» YOUR TASK: Pull from the data below each line where the word "menu" occurs, and copy it.

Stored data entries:
+++

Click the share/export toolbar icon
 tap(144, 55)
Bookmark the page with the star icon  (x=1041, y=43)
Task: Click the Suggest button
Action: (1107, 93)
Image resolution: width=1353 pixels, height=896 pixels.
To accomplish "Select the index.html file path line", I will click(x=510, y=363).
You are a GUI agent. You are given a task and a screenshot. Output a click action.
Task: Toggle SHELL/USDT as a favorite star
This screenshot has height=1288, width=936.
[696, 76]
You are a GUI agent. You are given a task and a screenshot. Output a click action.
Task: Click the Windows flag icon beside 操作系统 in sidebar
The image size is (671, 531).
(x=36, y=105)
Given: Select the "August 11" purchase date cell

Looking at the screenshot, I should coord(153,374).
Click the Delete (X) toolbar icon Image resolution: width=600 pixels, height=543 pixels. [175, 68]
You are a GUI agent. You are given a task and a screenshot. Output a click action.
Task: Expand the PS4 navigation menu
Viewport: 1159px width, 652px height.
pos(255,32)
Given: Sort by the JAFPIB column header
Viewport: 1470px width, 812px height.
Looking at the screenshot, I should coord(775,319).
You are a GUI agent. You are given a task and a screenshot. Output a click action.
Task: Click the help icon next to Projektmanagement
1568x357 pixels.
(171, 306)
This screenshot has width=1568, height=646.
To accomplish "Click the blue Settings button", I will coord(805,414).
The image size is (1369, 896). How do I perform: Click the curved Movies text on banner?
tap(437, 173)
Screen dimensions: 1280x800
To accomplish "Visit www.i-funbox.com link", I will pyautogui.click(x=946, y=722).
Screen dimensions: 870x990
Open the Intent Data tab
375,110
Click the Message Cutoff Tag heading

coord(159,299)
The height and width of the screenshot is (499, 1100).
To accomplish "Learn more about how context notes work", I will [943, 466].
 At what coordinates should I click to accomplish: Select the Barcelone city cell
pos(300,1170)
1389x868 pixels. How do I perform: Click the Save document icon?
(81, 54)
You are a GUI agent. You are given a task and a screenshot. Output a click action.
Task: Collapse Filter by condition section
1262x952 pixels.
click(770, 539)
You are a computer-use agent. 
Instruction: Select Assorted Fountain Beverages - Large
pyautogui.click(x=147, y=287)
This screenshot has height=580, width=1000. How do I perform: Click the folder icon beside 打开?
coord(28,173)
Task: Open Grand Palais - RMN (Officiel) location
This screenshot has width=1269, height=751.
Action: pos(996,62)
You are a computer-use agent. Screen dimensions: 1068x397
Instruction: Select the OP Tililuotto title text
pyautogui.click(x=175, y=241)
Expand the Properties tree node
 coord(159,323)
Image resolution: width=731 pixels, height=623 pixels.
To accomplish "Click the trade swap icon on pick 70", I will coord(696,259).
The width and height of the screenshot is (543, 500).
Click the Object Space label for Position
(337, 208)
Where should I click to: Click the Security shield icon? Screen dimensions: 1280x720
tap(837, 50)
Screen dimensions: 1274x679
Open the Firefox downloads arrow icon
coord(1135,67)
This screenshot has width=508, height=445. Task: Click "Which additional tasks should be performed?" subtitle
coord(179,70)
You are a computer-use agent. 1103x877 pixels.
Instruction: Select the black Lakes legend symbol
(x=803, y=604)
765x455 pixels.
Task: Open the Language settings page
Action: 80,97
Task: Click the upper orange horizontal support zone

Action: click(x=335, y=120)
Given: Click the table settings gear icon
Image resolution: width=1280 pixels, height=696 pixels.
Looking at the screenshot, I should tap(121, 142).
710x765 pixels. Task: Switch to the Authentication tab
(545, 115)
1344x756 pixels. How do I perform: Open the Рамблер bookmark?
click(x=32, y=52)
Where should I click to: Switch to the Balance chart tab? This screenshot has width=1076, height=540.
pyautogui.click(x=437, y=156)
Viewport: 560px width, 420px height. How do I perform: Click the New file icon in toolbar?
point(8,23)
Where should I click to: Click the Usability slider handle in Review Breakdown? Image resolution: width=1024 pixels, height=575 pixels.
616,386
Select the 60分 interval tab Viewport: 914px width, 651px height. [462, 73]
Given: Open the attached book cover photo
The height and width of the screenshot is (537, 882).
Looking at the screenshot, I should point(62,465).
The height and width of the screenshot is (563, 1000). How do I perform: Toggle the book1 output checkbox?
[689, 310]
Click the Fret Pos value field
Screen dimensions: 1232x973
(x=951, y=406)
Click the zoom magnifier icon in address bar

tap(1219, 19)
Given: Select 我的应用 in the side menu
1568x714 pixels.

+++

» WORKED SOLUTION:
Task: Expand the PS4 navigation menu
Given: Select 我的应用 in the side menu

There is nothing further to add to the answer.